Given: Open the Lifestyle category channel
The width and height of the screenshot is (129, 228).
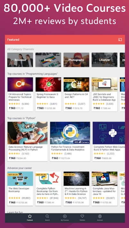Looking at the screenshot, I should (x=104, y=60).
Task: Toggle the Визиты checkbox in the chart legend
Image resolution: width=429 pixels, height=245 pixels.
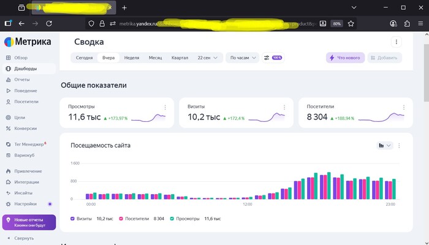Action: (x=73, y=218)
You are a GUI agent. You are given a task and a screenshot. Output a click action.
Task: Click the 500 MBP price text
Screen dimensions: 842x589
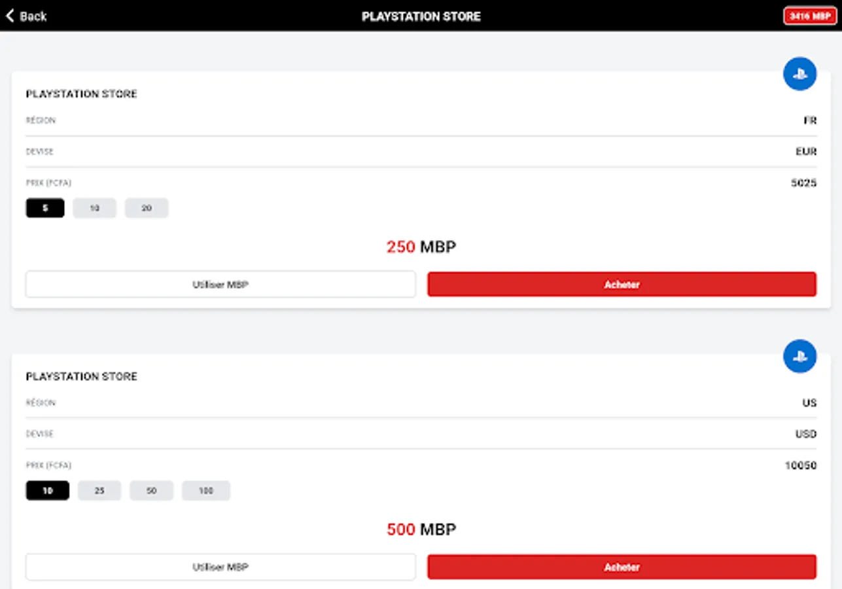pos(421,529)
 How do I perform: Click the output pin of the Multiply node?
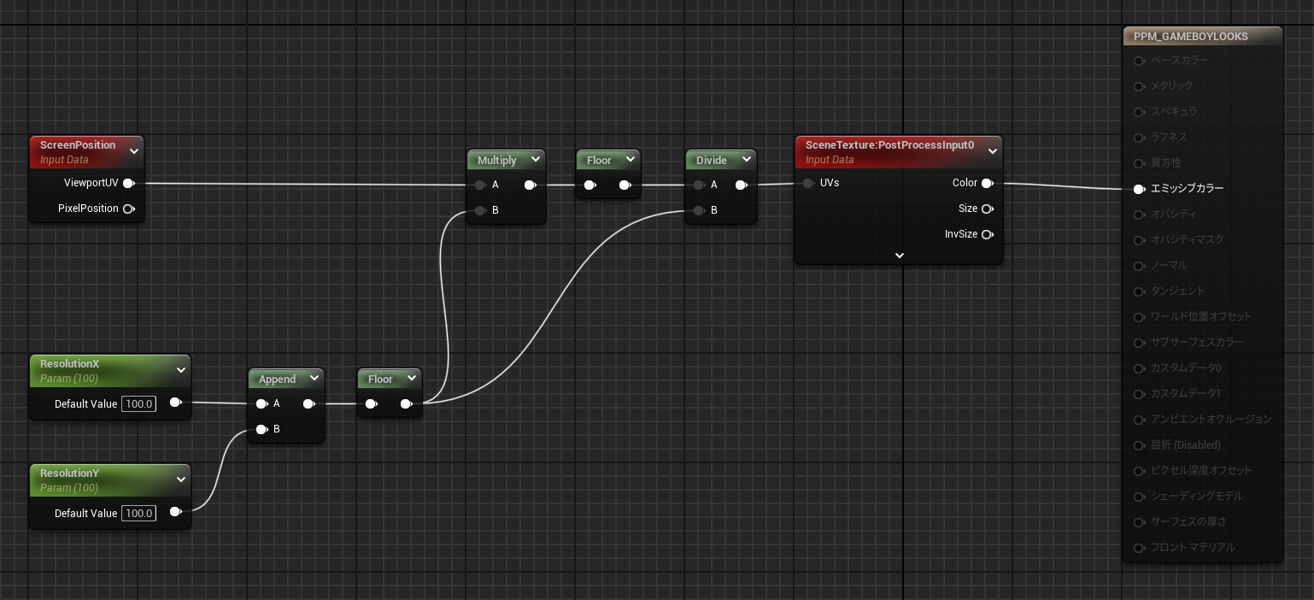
——————————
■ WHAT YOU SHOULD DO
Every line above is to be repeated exactly, but no picture is to appear in the copy.

■ YOUR RESPONSE
Given: Open the Lifestyle category channel
The width and height of the screenshot is (129, 228).
Looking at the screenshot, I should (x=104, y=60).
Task: Toggle the Визиты checkbox in the chart legend
Image resolution: width=429 pixels, height=245 pixels.
Action: (x=73, y=218)
You are a GUI agent. You are given a task and a screenshot. Output a click action.
Task: Click the 500 MBP price text
Screen dimensions: 842x589
pos(421,529)
 How do I perform: Click the output pin of the Multiply node?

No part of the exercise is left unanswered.